----- GIVEN DATA
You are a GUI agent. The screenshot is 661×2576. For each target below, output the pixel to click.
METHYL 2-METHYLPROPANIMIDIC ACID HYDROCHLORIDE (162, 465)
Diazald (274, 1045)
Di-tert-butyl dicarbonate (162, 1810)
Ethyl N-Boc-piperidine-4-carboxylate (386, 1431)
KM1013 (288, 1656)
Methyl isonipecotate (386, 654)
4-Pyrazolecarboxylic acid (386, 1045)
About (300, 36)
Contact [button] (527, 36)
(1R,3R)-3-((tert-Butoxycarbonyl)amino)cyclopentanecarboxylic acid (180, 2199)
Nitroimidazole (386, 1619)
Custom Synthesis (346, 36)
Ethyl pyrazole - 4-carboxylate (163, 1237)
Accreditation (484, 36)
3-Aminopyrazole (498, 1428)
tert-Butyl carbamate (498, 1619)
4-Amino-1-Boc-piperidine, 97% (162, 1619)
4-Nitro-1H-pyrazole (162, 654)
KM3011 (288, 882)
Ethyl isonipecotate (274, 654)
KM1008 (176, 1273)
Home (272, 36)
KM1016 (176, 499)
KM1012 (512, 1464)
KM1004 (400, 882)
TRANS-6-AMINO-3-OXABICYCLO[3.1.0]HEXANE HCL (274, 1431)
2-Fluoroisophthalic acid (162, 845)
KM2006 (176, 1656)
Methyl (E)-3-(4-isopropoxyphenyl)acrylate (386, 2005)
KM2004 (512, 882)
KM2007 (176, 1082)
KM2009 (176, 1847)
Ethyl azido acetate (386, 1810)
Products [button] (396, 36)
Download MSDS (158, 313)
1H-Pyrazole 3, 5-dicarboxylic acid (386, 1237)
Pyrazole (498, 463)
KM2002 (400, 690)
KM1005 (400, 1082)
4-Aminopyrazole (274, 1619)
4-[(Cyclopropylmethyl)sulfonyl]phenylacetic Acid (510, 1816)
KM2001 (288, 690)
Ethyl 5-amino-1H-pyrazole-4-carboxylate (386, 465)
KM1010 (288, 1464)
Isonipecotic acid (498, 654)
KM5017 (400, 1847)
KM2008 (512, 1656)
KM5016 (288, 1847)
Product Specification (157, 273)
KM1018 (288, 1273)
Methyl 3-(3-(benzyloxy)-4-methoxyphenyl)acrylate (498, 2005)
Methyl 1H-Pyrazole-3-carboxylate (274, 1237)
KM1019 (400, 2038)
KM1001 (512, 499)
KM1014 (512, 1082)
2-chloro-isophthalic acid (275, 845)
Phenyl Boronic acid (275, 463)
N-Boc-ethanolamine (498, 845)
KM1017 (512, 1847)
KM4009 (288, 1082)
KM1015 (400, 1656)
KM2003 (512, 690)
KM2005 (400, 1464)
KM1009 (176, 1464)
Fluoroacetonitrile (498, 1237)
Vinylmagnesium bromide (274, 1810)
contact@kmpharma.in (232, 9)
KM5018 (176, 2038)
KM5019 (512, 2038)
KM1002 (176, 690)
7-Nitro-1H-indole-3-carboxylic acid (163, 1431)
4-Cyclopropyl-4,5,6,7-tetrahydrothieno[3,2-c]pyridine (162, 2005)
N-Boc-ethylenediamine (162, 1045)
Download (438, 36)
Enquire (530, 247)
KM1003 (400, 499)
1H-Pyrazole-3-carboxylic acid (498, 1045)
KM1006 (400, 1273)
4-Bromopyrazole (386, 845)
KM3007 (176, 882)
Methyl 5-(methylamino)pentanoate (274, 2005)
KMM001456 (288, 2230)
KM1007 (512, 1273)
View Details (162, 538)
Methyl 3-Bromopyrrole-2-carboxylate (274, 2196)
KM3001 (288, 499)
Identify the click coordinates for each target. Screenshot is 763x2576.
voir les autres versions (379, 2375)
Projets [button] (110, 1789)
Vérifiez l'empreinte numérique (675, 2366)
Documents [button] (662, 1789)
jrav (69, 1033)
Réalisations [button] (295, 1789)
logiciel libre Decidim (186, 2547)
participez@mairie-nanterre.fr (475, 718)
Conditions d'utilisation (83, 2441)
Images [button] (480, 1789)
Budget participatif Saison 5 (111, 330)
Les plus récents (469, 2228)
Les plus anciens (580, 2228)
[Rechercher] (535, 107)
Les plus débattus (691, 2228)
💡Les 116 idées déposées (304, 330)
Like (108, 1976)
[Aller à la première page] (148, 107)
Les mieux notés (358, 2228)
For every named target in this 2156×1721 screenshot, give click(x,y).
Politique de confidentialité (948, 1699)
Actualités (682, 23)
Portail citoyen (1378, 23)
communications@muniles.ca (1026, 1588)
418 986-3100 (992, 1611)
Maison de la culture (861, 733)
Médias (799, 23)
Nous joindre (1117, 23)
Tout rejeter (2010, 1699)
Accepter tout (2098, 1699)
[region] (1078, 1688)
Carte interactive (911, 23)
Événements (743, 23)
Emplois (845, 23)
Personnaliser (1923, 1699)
----------
YOUR OBJECTIVE:
Set every record down again exactly as written.

OUTPUT FOR THIS TASK:
You are a GUI agent. The screenshot is 661×2576. For each target below, output the pixel to click.
METHYL 2-METHYLPROPANIMIDIC ACID HYDROCHLORIDE (162, 465)
Diazald (274, 1045)
Di-tert-butyl dicarbonate (162, 1810)
Ethyl N-Boc-piperidine-4-carboxylate (386, 1431)
KM1013 (288, 1656)
Methyl isonipecotate (386, 654)
4-Pyrazolecarboxylic acid (386, 1045)
About (300, 36)
Contact [button] (527, 36)
(1R,3R)-3-((tert-Butoxycarbonyl)amino)cyclopentanecarboxylic acid (180, 2199)
Nitroimidazole (386, 1619)
Custom Synthesis (346, 36)
Ethyl pyrazole - 4-carboxylate (163, 1237)
Accreditation (484, 36)
3-Aminopyrazole (498, 1428)
tert-Butyl carbamate (498, 1619)
4-Amino-1-Boc-piperidine, 97% (162, 1619)
4-Nitro-1H-pyrazole (162, 654)
KM3011 (288, 882)
Ethyl isonipecotate (274, 654)
KM1008 (176, 1273)
Home (272, 36)
KM1016 (176, 499)
KM1012 (512, 1464)
KM1004 (400, 882)
TRANS-6-AMINO-3-OXABICYCLO[3.1.0]HEXANE HCL (274, 1431)
2-Fluoroisophthalic acid (162, 845)
KM2006 (176, 1656)
Methyl (E)-3-(4-isopropoxyphenyl)acrylate (386, 2005)
KM2004 (512, 882)
KM2007 (176, 1082)
KM2009 (176, 1847)
Ethyl azido acetate (386, 1810)
Products [button] (396, 36)
Download MSDS (158, 313)
1H-Pyrazole 3, 5-dicarboxylic acid (386, 1237)
Pyrazole (498, 463)
KM2002 (400, 690)
KM1005 (400, 1082)
4-Aminopyrazole (274, 1619)
4-[(Cyclopropylmethyl)sulfonyl]phenylacetic Acid (510, 1816)
KM2001 (288, 690)
Ethyl 5-amino-1H-pyrazole-4-carboxylate (386, 465)
KM1010 (288, 1464)
Isonipecotic acid (498, 654)
KM5017 (400, 1847)
KM2008 (512, 1656)
KM5016 (288, 1847)
Product Specification (157, 273)
KM1018 (288, 1273)
Methyl 3-(3-(benzyloxy)-4-methoxyphenyl)acrylate (498, 2005)
Methyl 1H-Pyrazole-3-carboxylate (274, 1237)
KM1019 (400, 2038)
KM1001 (512, 499)
KM1014 (512, 1082)
2-chloro-isophthalic acid (275, 845)
Phenyl Boronic acid (275, 463)
N-Boc-ethanolamine (498, 845)
KM1017 (512, 1847)
KM4009 (288, 1082)
KM1015 (400, 1656)
KM2003 (512, 690)
KM2005 (400, 1464)
KM1009 (176, 1464)
Fluoroacetonitrile (498, 1237)
Vinylmagnesium bromide (274, 1810)
contact@kmpharma.in (232, 9)
KM5018 (176, 2038)
KM5019 (512, 2038)
KM1002 (176, 690)
7-Nitro-1H-indole-3-carboxylic acid (163, 1431)
4-Cyclopropyl-4,5,6,7-tetrahydrothieno[3,2-c]pyridine (162, 2005)
N-Boc-ethylenediamine (162, 1045)
Download (438, 36)
Enquire (530, 247)
KM1003 (400, 499)
1H-Pyrazole-3-carboxylic acid (498, 1045)
KM1006 (400, 1273)
4-Bromopyrazole (386, 845)
KM3007 (176, 882)
Methyl 5-(methylamino)pentanoate (274, 2005)
KMM001456 (288, 2230)
KM1007 (512, 1273)
View Details (162, 538)
Methyl 3-Bromopyrrole-2-carboxylate (274, 2196)
KM3001 (288, 499)
Identify the click coordinates for each target. Screenshot is 763x2576.
voir les autres versions (379, 2375)
Projets [button] (110, 1789)
Vérifiez l'empreinte numérique (675, 2366)
Documents [button] (662, 1789)
jrav (69, 1033)
Réalisations [button] (295, 1789)
logiciel libre Decidim (186, 2547)
participez@mairie-nanterre.fr (475, 718)
Conditions d'utilisation (83, 2441)
Images [button] (480, 1789)
Budget participatif Saison 5 (111, 330)
Les plus récents (469, 2228)
Les plus anciens (580, 2228)
[Rechercher] (535, 107)
Les plus débattus (691, 2228)
💡Les 116 idées déposées (304, 330)
Like (108, 1976)
[Aller à la première page] (148, 107)
Les mieux notés (358, 2228)
For every named target in this 2156×1721 screenshot, give click(x,y).
Politique de confidentialité (948, 1699)
Actualités (682, 23)
Portail citoyen (1378, 23)
communications@muniles.ca (1026, 1588)
418 986-3100 (992, 1611)
Maison de la culture (861, 733)
Médias (799, 23)
Nous joindre (1117, 23)
Tout rejeter (2010, 1699)
Accepter tout (2098, 1699)
[region] (1078, 1688)
Carte interactive (911, 23)
Événements (743, 23)
Emplois (845, 23)
Personnaliser (1923, 1699)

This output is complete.